How do you defeat a godlike character? You can't. You must introduce a weakness, an Achilles heel.

You've created a "godlike character" by developing rules of time travel that forbid proof of action. There's some problems with it...

  1. Apparently the suit is destroyed only after the round trip, which doesn't make sense. If it can be designed to survive traveling through time twice, it can be designed to travel through time thrice, thereby eliminating the "you're nekid!" restriction.

  2. Ignoring Arnold in The Terminator, the idea of everything "not you" not surviving the trip is ridiculous. Does hair survive? If so, then will anything made of Keratin survive? How does time travel know when something is "part of you" and not "part of you?" In other words, since you're inventing a non-science-based rule, who's to say they can't slip a piece of paper inside the suit and travel back with it, the suit disappearing and the paper, now unrecognized by the traveler, falling gently to the floor? No suit is actually "skin tight..." so how would your system even know if something not-the-traveler is inside the suit?

  3. Are you saying the amnesia only happens on the return trip? So the traveler is fully conscious of who they are and what they're doing in the past? What is it about the return trip that does this but doesn't do that after the first leg?

In short, you've created a godlike problem and it can only be solved in the usual "how do I defeat my godlike character?" way... you need to introduce a weakness.

So, in regard to my original answer, below, while it might be problematic to slip the Colossus of Rhodes inside your suit, I suggest that as a necessary component to solving your problem, travelers can slip things inside the suit... like a small Roman Fresco.

Air in their lungs

But, if that's not your cup of tea, the problem is automatically solved by analyzing the air inside the traveler's lungs.
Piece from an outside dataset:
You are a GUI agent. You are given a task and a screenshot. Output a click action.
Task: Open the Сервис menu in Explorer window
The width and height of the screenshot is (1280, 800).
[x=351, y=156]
Unless you further perfect your godlike machine problem by stating the suits are hermetically sealed and the travelers can't leave their suits at any time.
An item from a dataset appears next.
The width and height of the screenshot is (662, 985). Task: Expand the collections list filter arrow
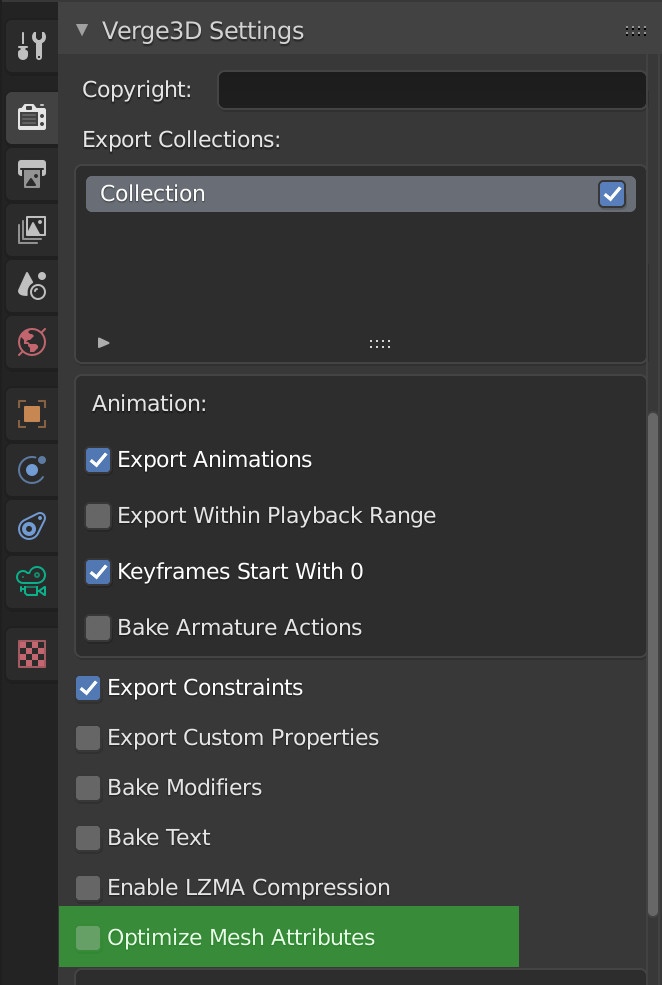point(104,343)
This was my original answer before thinking about the "can't carry anything, can't remember anything" condition. It's here both for the Frame Challenge, above, and for entertainment purposes.

Take a piece of artwork believed to be missing

There are a fair number of pieces of art that have become lost to history.
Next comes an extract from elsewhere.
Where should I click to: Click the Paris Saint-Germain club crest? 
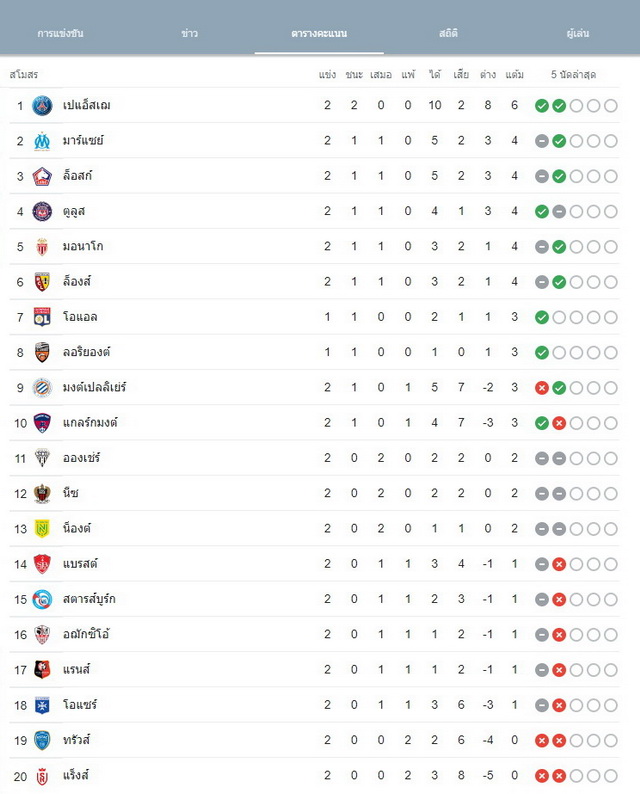point(42,105)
Turns out at least one of them was lost to history because your time travellers boosted it.

The art can be proven to be from the past because it's missing all the chemical hallmarks of existing in the atmosphere during all those years. In fact, the further back you can go to (*ahem...*) borrow a painting the better due to the decreasing number of pollutants as you travel further into the past.

Who would have thought that polluting our atmosphere would prove useful?

While Roman frescoes would likely be the most practical choice, since you can travel a long, honking way into the past... long before modern hydrocarbon pollution came into play, and therefore prove you didn't just skip over to Italy and boost a piece while no one was looking... I should think you could get extra points for showing up with the Colossus of Rhodes.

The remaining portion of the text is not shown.